1906 - Karl Weule, Völkerkundler
Die ersten Kinderjahre
Makonde-Plateau, Tansania
In der mütterlichen Hütte ist das kleine Negerkind, das noch gar nicht schwarz, sondern ebenso rosig aussieht wie unsere Neugeborenen, zur Welt gekommen; der Herr Vater ist weit vom Schuß; ihn haben die weisen Frauen gehen heißen. Säuberlich wird das Baby gewaschen und in ein Stück neuen Rindenstoffes gewickelt. Dabei salbt man ihm seine Ohren mit Öl, damit es hören soll, das Bändchen unter der unter der Zunge aber löst man nun mit dem landesüblichen Rasiermesser, damit es sprechen lerne. Knaben werden überall gern gesehen; in Bezug auf Mädchen verhalten sich die Stämme und, genau wie bei uns, auch die einzelnen Familien verschieden. In der Völkerkunde ist oft zu lesen, daß die Naturvölker die Geburt von Mädchen aus rein mammonistischen Gründen freudig begrüßen, brächten doch die erwachsenen Mädchen dem Elternpaar bei der Heirat den Kaufpreis ein. Bis zu einem gewissen Grade mögen derartige Momente auch hierzulande mitspielen, im allgemeinen aber sind die Mädchen schon deswegen gern gesehen, weil sie der Mutter bei den mannigfachen Arbeiten in Haus und Feld schon frühzeitig an die Hand gehen können. Nach ihrer Verheiratung wird der Herr Schwiegersohn zudem zum treusten unentgeltlichen Diener des mütterlichen Hauses. Hier, im Lande Exogamie, der Außenehe, siedelt nämlich die junge Frau nicht in des Heim des Ehemannes über, sie tritt auch nicht in seine Verwandtschaft hinein, sondern gerade umgekehrt; der Mann verläßt Vater und Mutter und zieht entweder direkt ins schwiegermütterliche Haus oder baut sich doch unmittelbar daneben an; in jedem Fall aber sorgt er, bis seine eigenen Familienumstände es mit sich bringen, mit voller Kraft jahrelang für die Erhaltung des schwiegermütterlichen Anwesens; er besorgt die Aussaat und die Ernte, macht neue Felder urbar, kurz, er sieht der Schwiegermama jeden Wunsch an den Augen ab. Er trägt sie auf Händen.
O, wie habe ich mich geschämt. So oft sich das Gespräch mit diesem oder so manchem andern Punkt des hiesigen Volkstums befaßte. Sind das nun Wilde, oder sind wir es? Blitzschnell genieße ich rückschauend 20, 30 Jahrgänge der „Fliegenden“ und noch einiger andere Witzblätter, unsere Bilanz wird immer schlechter.
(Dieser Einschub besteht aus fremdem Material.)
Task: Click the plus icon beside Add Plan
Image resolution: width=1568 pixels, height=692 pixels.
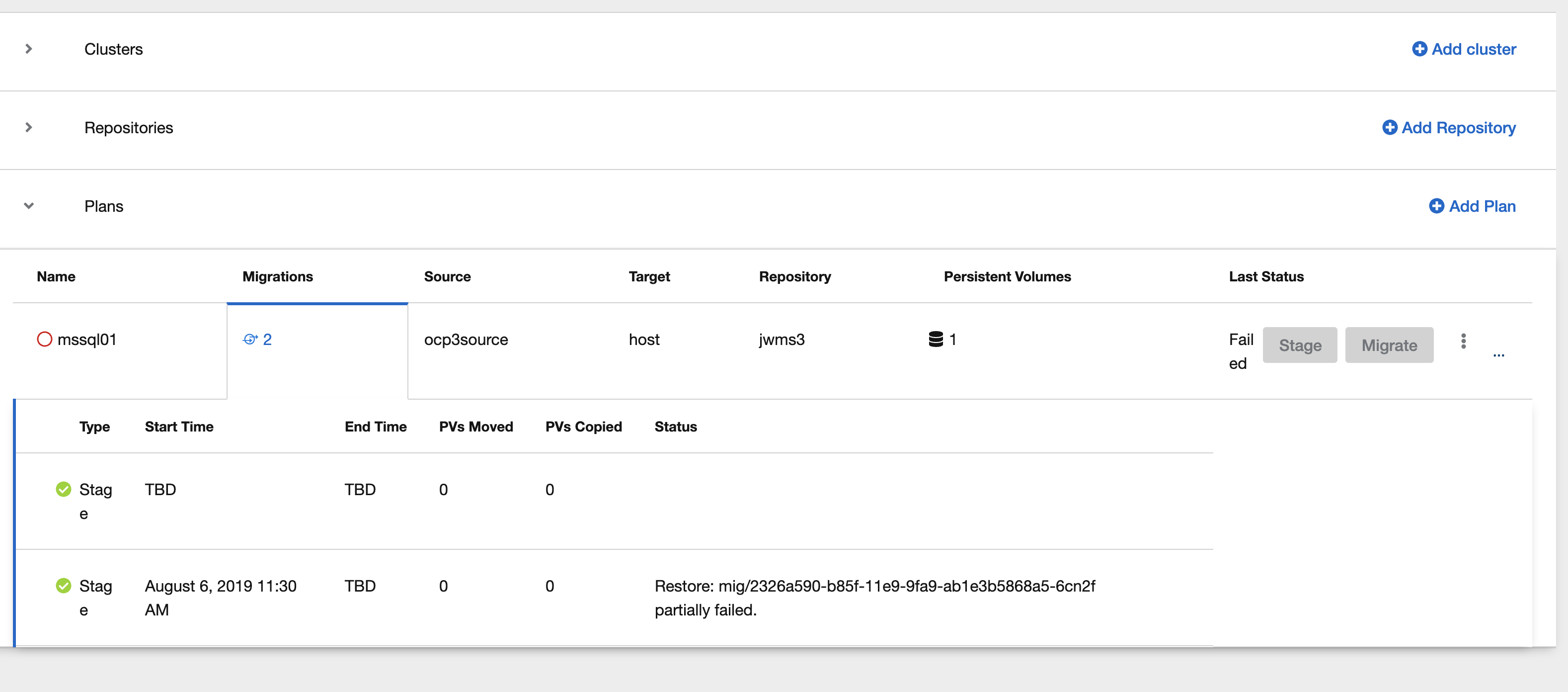Action: click(1438, 206)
Ich mit meinem flüchtigen Durchstreifen des Landes kann es ja nicht wissen, aber Knudsen, dieser vollkommen Eingelebte [ein Norweger, der seit Jahren bei den Makonde lebte], mit der Denk- und Handlungsweise der Leute vollkommen Vertraute, bestätigt mir, daß nicht nur das Verhältnis vom Schwiegersohn zur Schwiegermutter als geradezu ideal zu bezeichnen ist, sondern daß auch sonst das Benehmen der Jugend dem Alter gegenüber das Prädikat „musterhaft“ bekommen muß.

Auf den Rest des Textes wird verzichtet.